Llandilo is a suburb of Sydney, in the state of New South Wales, Australia. It is 54 kilometres north-west of the Sydney central business district, in the local government area of the City of Penrith. It is part of the Greater Western Sydney region. Llandilo is a small semi-rural outcrop between two creeks.

Llandilo's western border is shared with Cranebrook, its northern border shared with Berkshire Park, and its eastern border with South Creek.

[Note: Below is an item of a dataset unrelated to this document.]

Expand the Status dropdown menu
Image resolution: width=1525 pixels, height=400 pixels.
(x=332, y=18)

A southern part of Llandilo was incorporated into an expansion of the suburb of Jordan Springs on 22 November 2019.

==History==
Llandilo is named after the Welsh town of Llandeilo.

===Aboriginal culture===
Prior to European settlement, what is now Llandilo was home to the Mulgoa people who spoke the Darug language. They lived a hunter-gatherer lifestyle governed by traditional laws, which had their origins in the Dreamtime. Their homes were bark huts called 'gunyahs'. They hunted kangaroos and emus for meat, and gathered yams, berries and other native plants. Shortly after the arrival of the First Fleet in Australia in 1788, an outbreak of smallpox decimated the local indigenous communities and made it easier for settlers to dispossess them of their land.

===European settlement===
The first land grant in the area was made to Samuel Terry in 1818. He named the area Terry Brook. By the 1860s it was known as Llandilo after a Welsh town. While the landholdings have reduced in size down to around one or 2 acre, the area is still primarily rural as it has been for the past 200 years or so.

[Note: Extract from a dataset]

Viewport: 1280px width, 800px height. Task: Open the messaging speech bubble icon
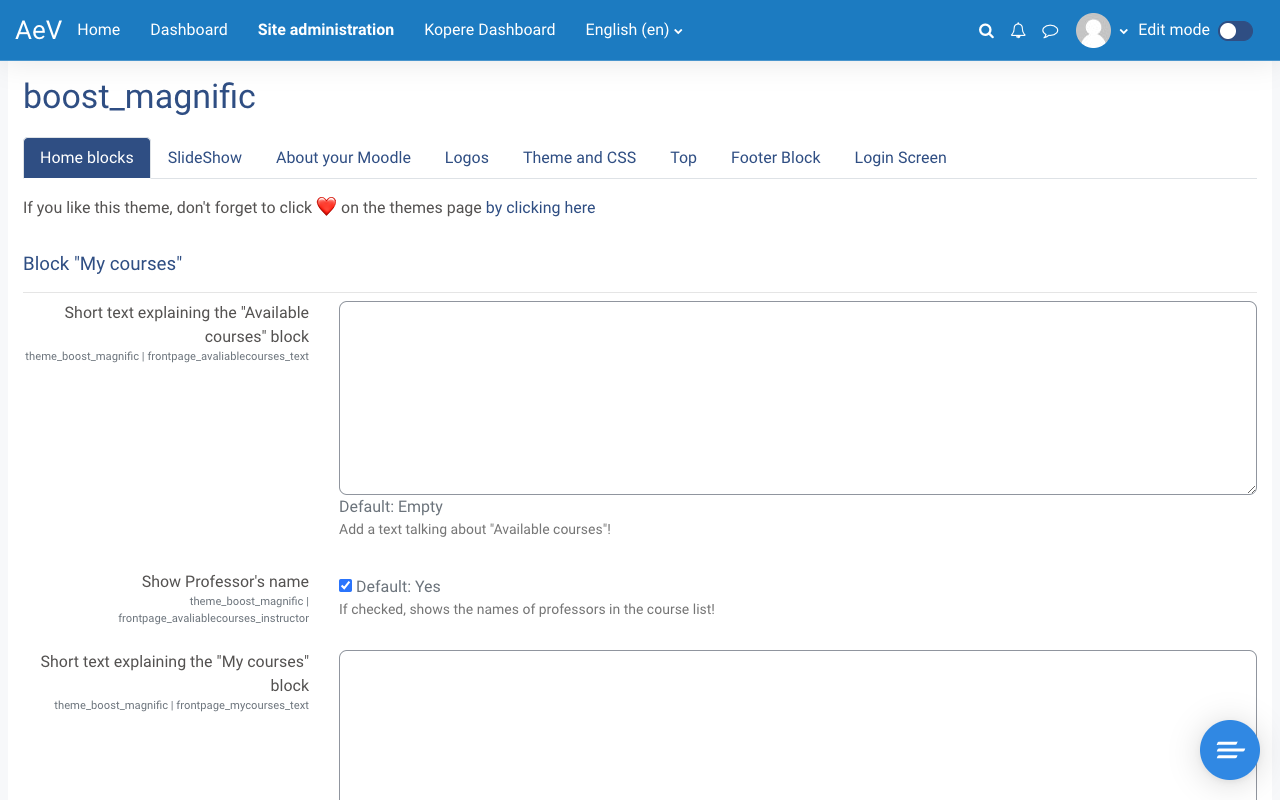point(1050,31)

Llandilo Post Office opened on 1 July 1890.

== Demographics ==
According to the Australian Bureau of Statistics, in the 2021 census, Llandilo had a population of 1,618 divided between men (50.4%) and women (49.6%). It had 410 families. Currently, Llandilo has a median age of 38.

Llandilo had an Aboriginal and Torres Strait Islander population of 70, or 4.3%, in 2021, higher than the 3.2% of the Australian nation. Respondents in the 2021 census reported a 27.9% Maltese ancestry, 22.9% English ancestry, a 9.2% Italian ancestry, and a 5.7% Irish ancestry. Therefore, Llandilo had a higher proportion of respondents reporting Maltese and Italian ancestry than the nation average. Likewise, respondents report having been born in Malta and Italy at higher percentages than the average.

50% of census respondents reported being Catholic, 21.1% as no religion, 9.9% Anglican, 6.1% unstated, and 2.7% Eastern Orthodox.

==Schools==
The local school is Llandilo Public, established 1866.

Xavier College, a Catholic secondary school, was completed in 2008.